AN vs Dialect: battle of the boertjes

“Wil je mij eens een fersjette geven?” vroeg ik aan mijn petekind, een blonde spring-in-‘t-veld van bijna twaalf. Een fersjette, beste lezer, is de West-Vlaamse term voor vork; u hoort er duidelijk het Franse fourchette in.
“Een wát?” proestte ze.
“Een vork, mijn kind.”
Zucht.

Mijn petekind is, samen met haar zus, opgevoed in het Algemeen Nederlands. Hun ouders, zijnde mijn schoonbroer en -zus, wilden dat expliciet zo, hoewel ze zelf, ook thuis én in de nabijheid van de kinderen, gewoon dialect met elkaar praten.
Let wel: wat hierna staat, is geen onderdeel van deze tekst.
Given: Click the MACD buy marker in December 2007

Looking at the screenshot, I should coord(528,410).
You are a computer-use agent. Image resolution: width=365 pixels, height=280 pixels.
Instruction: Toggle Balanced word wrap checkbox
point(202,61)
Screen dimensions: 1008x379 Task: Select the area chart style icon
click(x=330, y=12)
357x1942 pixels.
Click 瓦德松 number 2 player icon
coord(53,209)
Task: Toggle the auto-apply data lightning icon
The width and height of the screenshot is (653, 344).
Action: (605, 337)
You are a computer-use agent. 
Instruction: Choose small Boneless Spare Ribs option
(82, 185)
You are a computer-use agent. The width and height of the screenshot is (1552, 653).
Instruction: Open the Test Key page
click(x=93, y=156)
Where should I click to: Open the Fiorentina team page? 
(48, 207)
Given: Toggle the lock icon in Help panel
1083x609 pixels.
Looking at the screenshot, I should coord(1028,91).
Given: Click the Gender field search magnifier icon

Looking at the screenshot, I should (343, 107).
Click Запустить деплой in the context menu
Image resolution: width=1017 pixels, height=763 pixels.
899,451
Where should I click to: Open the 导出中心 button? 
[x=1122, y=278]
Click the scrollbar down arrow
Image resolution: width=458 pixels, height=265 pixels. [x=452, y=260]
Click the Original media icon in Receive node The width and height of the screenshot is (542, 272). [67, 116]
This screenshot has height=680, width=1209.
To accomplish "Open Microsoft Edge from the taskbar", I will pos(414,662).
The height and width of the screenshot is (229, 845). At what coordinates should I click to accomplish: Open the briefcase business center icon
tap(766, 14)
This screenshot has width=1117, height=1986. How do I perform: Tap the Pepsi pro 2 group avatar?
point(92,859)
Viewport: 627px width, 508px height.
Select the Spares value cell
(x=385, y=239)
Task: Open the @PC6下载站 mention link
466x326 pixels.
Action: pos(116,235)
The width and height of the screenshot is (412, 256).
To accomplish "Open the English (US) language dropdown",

Is het dan werkelijk zo dat hun kinderen nooit iets opvangen van de dialectdialogen tussen beiden? In het twaalfjarige bestaan van mijn petekind moet al minstens duizend keer het woord fersjette zijn gevallen. Maar ze kent die term niet. Ze kent alleen een vork.
“Zeg, Céleste…”
“Ja, nonkel Menck?”
“Met hoeveel zitten jullie in de klas?”
“Met drieëntwintig.”
“En hoeveel van je klasgenoten praten dialect met elkaar? Thuis of op de speelplaats?”
“Eh, ik denk twee.”
Echt, ik snap zulks niet. Ze gaan naar school in hartje Brugge, uitgerekend de hoofdstad van West-Vlaanderen én het West-Vlaams. Op de schoolfeestjes, waarvan madam Menck en ik er onlangs nog eentje bijwoonden, praten alle ouders gewoon West-Vlaams onder elkaar. Maar van zodra hun kroost de conversatie komt vervoegen, wordt er, als ware het een automatisme, prompt naar het AN overgeschakeld.
Wúk? Wat is er verkeerd met het dialect misschien? En hoe komt het dat het plots zo massaal wordt verbannen?

Een niet-provinciegenoot die niet weet dat ik een westfluut ben, zal nooit ofte nimmer dialectische invloeden horen als ik AN met hem praat. Ervaring heeft me dat al meermaals geleerd. Mijn AN blijkt uiterst keurig te zijn. Ik struikel zelfs niet over de h en de g, kun je nagaan. Als ik vervolgens verkondig dat ik aan de kust woon, en zelfs in Brugge geboren en getogen ben, kijken ze me verwonderd aan. “Och, écht?”
Ja, echt.
Net zo echt als dat ik opgevoed ben in het dialect. Thuis zowel als op school praatte ik, net zoals iedereen rondom mij, plat Brugs. Het AN was bestemd voor de klas. Want anders dan u misschien zou bevroeden, werd het ons wel perfect aangeleerd. Verder deed je er maar mee wat je wilde.
Nu, ik doe er dan ook effectief mee wat ik wil. Met mijn buren, mijn bakker, mijn dokter, ja zelfs met mijn advocaat en notaris praat ik dialect. Daar kijkt niemand van op. Het is streekeigen.
Alleen… met de kinderen van mijn buren schakel ik maar beter over op het AN als ik enigszins correct begrepen wil worden. En binnen onafzienbare tijd ongetwijfeld ook met hún kinderen.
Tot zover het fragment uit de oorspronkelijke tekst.